Apple’s Vision Pro is launching for US customers in February. However, there will be a limited number of immersive apps and content for this new product category in its first year.
To help alleviate this concern, Apple mentioned several key productivity and collaboration apps, including Fantastical, Freeform, JigSpace, Microsoft 365, and Slack. Apple notes more than a million iPhone and iPad apps can appear in large windows side-by-side, or you can use Mac Virtual Display which creates a 4K window to interact with macOS apps running on your Mac or MacBook.
For video content, Apple said more than 150 3D titles will be available in the Apple TV app. The new Apple Immersive Video will offer 3D content in a 180-degree range with Apple’s Spatial Audio. The interactive experience, Encounter Dinosaurs, previously shown during Apple’s announcement of the Vision Pro in June 2023, was highlighted.
Vision Pro will offer a new gaming experience, featuring over 250 titles from Apple Arcade that can be played on large, virtual 2D screens with popular game controllers. Apple also mentioned a few spatial games, including Game Room, What the Golf?, and Super Fruit Ninja, that “transform the space around players, offering unique and engaging gameplay experiences.”
Accessing familiar iPhone and iPad apps, 3D content from Apple TV+, and Apple Arcade games is convenient if you already have a library of apps and you’re a subscriber to Apple’s paid services. That fills gaps which are likely for to be found in the Vision Pro App Store. While Meta’s Quest 3, HTC’s Vive, and PC VR headsets have had years to develop vast libraries of compelling VR games, apps, and experiences, Apple and third-party Vision Pro developers are just getting started.
The Vision Pro will run visionOS and come with standard system apps like Safari, Messages, FaceTime, and others that are found on your iPhone and iPad. Apple wants to make customers to feel at home when putting on the Vision Pro for the first time and seeing the same icons and accessing iCloud content could help new users acclimate to the system faster.
With a powerful Apple M2 chip, the Vision Pro should excel at spatial computing, running 2D productivity apps, browser apps, streaming video services, and flat games with ease. The challenge for Apple will be convincing developers to create new, immersive content for this $3,500 platform.
3D movies and videos are available on most VR headsets. Content exclusive to Apple TV+ will only be available to Vision Pro users.
Only Apple’s Vision Pro can run iPhone and iPad apps, but connecting to a Mac to run computer apps isn’t a unique feature. In fact, VR apps like Immersed and Virtual Desktop let you use your Windows PC or Mac remotely from a Meta Quest Pro, Quest 3, or even the 2020 Quest 2.
Apple’s limited selection of “spatial games” include a couple of titles already available for competing headsets: What the Golf? and a VR variant of Fruit Ninja. Apple Arcade games will be a Vision Pro exclusive but those are flat games.
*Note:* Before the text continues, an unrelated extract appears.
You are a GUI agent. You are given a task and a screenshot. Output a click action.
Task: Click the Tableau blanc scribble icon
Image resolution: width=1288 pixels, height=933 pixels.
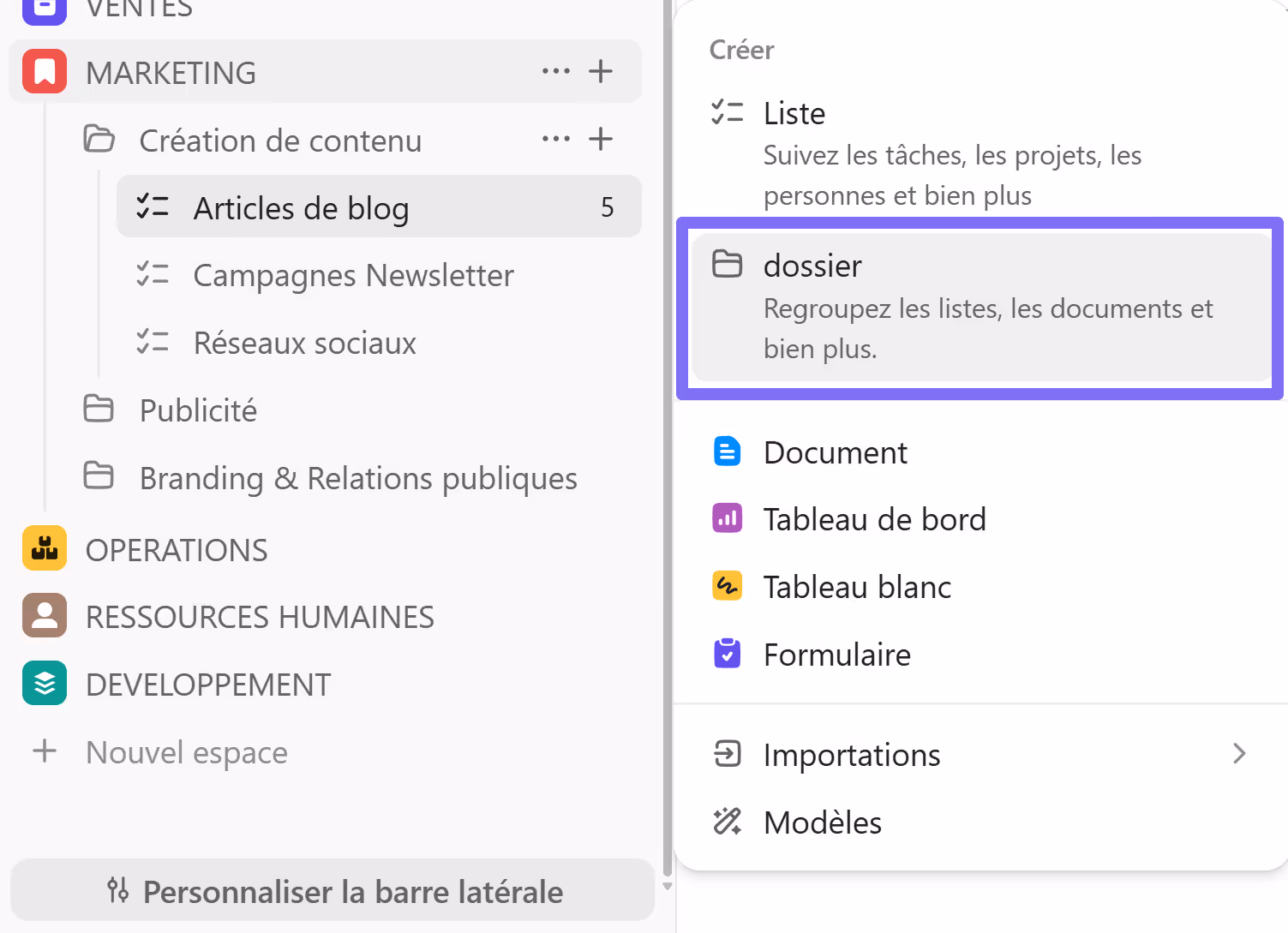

In the future, the Apple Vision Pro will get more immersive content and developing for Apple devices is usually a winning strategy. On the other hand, Apple Watch developers have struggled. It seems most likely that early adopters will be hungry for apps and games that show off the full potential of the impressive hardware in the Apple Vision Pro.
Only time will tell how quickly major developers will commit to the platform and how many small studios are willing to risk making games and apps specifically for the Vision Pro. There’s a chance Apple’s latest hardware will receive ports of older VR titles rather than games optimized for the Vision Pro.
I’ve speculated before that Apple’s Vision Pro strategy could be wrong. However, I definitely wouldn’t bet against Apple’s track record. I simply advise caution when considering a purchase.